DEPRECATED
For a more recent implementation of performance testing R packages, see https://github.com/analyticalmonk/Rperform
This is a proof-of-concept package for making plots of time and memory usage versus GitHub commit. The idea is that a developer can look at such a plot of quantitative data and do a qualitative visual test to determine if the code is getting slower or faster.
For example I used the code in testthatQuantity.R to run two tests in test-animation.R, for several GitHub commit versions of the animint package:
The plot above shows that in the most recent commit, the “tornado animation frames correct” test has gotten a little slower. Plots such as this could be used to alert Animint package developers that they may have introduced unwanted changes that resulted in slower code.

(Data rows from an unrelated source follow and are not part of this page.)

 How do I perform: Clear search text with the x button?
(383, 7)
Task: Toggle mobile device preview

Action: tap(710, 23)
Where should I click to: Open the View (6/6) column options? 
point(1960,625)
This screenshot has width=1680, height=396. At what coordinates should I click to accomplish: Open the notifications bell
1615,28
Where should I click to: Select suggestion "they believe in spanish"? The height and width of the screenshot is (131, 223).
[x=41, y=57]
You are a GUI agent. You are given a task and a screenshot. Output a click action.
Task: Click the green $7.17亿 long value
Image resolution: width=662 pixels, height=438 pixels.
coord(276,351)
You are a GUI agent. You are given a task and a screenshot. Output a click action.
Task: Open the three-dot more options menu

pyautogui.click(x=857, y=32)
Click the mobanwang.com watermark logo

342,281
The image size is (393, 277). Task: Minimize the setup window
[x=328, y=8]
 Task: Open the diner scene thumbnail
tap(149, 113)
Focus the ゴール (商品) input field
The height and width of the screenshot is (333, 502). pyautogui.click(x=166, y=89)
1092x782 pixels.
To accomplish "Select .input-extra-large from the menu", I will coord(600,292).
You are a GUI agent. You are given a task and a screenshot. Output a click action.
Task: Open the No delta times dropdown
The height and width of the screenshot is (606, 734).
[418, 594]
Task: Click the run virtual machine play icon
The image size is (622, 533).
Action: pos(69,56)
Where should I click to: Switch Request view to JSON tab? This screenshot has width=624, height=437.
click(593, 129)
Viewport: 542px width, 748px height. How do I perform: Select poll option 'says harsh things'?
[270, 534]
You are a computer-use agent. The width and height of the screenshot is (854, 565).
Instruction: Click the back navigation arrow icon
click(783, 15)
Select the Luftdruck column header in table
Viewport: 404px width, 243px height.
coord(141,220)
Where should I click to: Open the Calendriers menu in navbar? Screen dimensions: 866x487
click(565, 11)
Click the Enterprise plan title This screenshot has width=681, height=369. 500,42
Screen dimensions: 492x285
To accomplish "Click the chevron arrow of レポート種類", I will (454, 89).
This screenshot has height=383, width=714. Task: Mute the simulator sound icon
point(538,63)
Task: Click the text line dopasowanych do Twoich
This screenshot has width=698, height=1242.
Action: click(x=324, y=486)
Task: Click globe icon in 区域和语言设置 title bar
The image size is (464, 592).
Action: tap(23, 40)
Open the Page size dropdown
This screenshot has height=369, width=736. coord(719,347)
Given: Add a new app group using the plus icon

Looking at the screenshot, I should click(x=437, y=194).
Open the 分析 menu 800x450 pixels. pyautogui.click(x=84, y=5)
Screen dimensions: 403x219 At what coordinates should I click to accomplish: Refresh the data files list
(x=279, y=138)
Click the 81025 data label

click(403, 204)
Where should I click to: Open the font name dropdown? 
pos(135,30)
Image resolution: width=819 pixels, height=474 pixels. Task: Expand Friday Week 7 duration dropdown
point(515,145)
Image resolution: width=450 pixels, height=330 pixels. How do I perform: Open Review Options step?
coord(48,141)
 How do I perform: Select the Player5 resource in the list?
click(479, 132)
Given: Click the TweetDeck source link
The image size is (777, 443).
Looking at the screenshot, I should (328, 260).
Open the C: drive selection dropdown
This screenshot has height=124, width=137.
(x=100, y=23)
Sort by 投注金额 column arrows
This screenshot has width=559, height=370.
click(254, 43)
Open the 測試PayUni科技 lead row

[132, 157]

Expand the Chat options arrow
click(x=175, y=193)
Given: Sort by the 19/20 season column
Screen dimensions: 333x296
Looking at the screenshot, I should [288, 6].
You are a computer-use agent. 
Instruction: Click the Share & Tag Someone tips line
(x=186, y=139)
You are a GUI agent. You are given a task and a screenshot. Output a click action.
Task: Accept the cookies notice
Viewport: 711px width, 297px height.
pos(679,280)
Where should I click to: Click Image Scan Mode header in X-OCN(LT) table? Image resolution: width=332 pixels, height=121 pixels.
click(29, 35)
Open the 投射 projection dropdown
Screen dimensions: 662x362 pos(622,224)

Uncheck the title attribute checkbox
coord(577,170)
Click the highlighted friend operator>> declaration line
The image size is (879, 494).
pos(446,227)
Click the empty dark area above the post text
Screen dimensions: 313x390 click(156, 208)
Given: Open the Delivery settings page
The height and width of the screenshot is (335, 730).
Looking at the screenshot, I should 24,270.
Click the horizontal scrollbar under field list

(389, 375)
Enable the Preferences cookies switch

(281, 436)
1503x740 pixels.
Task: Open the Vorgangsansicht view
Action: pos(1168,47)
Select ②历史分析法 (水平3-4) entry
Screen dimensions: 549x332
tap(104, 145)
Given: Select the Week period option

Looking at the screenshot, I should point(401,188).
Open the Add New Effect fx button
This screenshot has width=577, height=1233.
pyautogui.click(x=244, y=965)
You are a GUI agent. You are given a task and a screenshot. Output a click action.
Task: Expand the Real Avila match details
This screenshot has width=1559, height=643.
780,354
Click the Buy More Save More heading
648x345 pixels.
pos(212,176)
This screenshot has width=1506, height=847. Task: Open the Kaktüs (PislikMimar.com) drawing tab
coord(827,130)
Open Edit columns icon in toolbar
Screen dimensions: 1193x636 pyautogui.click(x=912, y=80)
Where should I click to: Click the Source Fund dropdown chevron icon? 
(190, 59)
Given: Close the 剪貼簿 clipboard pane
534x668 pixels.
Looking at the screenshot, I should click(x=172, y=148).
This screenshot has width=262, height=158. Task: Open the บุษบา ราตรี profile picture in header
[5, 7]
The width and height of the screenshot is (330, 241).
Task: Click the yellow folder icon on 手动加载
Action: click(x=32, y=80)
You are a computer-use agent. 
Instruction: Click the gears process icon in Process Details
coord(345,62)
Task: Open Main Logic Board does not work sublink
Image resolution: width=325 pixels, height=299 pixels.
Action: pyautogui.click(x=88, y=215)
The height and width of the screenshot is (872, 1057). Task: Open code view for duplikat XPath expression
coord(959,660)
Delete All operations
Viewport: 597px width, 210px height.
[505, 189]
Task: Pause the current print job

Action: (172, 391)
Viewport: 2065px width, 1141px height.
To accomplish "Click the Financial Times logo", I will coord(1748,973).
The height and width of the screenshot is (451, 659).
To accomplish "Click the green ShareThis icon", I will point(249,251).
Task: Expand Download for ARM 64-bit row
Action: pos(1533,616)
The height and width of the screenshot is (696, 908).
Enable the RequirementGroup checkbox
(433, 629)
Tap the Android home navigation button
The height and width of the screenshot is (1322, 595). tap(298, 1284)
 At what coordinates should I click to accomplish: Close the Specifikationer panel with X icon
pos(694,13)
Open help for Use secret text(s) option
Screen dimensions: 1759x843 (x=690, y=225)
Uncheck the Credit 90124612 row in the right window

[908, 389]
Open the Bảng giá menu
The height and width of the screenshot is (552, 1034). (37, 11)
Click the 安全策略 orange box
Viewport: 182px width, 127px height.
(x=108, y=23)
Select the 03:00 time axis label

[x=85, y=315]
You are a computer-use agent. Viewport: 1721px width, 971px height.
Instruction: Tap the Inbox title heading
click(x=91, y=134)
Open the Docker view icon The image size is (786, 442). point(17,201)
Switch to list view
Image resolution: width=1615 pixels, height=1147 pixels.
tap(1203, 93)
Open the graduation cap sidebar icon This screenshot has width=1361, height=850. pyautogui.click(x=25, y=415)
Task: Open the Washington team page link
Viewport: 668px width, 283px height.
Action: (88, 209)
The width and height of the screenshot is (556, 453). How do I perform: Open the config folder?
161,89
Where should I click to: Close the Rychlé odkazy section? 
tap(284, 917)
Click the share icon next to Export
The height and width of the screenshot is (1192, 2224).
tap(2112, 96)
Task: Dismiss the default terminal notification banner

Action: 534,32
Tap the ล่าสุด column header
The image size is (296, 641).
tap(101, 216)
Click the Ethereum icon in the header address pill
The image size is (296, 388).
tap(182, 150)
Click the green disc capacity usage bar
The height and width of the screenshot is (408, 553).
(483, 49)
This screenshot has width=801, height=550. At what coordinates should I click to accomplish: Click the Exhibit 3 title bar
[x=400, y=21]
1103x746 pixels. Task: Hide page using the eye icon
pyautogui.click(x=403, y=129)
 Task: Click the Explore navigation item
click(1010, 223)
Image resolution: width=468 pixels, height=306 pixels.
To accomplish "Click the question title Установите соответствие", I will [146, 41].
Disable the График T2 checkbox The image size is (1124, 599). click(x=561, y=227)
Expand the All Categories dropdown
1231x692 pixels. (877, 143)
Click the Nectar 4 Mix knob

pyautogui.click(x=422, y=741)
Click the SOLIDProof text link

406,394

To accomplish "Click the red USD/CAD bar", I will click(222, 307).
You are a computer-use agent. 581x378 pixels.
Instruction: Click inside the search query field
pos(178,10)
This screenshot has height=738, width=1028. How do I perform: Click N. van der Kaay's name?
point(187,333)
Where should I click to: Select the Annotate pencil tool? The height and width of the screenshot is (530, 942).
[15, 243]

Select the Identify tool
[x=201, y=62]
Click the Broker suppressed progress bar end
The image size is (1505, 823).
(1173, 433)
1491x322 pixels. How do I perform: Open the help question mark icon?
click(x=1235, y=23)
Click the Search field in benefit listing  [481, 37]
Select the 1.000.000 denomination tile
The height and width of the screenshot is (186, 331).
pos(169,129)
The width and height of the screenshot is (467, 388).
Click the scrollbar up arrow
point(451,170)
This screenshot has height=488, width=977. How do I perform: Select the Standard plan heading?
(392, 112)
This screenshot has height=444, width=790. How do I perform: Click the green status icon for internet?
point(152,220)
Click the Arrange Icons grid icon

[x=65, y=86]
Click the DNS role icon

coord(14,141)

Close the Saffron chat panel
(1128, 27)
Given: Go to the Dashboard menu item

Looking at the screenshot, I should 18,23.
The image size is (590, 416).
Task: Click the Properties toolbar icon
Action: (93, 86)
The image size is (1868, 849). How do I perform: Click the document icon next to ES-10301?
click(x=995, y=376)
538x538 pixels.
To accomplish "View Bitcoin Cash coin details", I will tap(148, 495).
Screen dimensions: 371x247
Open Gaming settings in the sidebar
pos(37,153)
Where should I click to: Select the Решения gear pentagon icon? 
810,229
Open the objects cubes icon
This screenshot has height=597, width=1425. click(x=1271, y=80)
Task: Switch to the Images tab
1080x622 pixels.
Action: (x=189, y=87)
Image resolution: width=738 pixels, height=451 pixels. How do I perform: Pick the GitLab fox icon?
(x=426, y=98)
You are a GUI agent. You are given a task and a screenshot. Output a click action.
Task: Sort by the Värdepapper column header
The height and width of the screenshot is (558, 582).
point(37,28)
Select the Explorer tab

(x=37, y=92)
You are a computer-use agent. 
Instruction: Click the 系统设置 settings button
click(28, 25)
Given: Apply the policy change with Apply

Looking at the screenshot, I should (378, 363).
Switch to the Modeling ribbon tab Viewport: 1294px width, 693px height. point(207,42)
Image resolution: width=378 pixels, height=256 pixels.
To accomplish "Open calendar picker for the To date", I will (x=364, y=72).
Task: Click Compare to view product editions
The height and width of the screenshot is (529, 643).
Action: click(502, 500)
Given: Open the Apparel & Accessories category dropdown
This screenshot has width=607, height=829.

In my experience in R package development, there are two kinds of memory problems. See tests/examples.R
When developing R packages with low-level (C/C++/FORTRAN) code, it is
possible to introduce a memory leak if you call malloc
to allocate
memory without calling free
later to release that memory for other
uses.
It would be useful to be able to quantify the amount of memory leaked by arbitrary pieces of R code.
Say you are working with big data that fits into memory, but barely. Some operations that you do may require more memory than you have. When R wants to use more memory than is available on the system, it starts swapping. This brings the system completely to a halt for a few minutes while the kernel copies from memory to disk.
To avoid such problems it is important to write code that has a small
maximum memory usage. Say we have one version of a function fun1
which uses a maximum of 1MB of memory at some time in its execution,
and there is another function fun2
which does the exact same thing,
but uses 2MB of memory. Which would you rather use? Of course fun1
is preferable since it uses less memory.
Thus it would be useful to be able to quantify the maxmimum memory usage in practice of arbitrary bits of R code.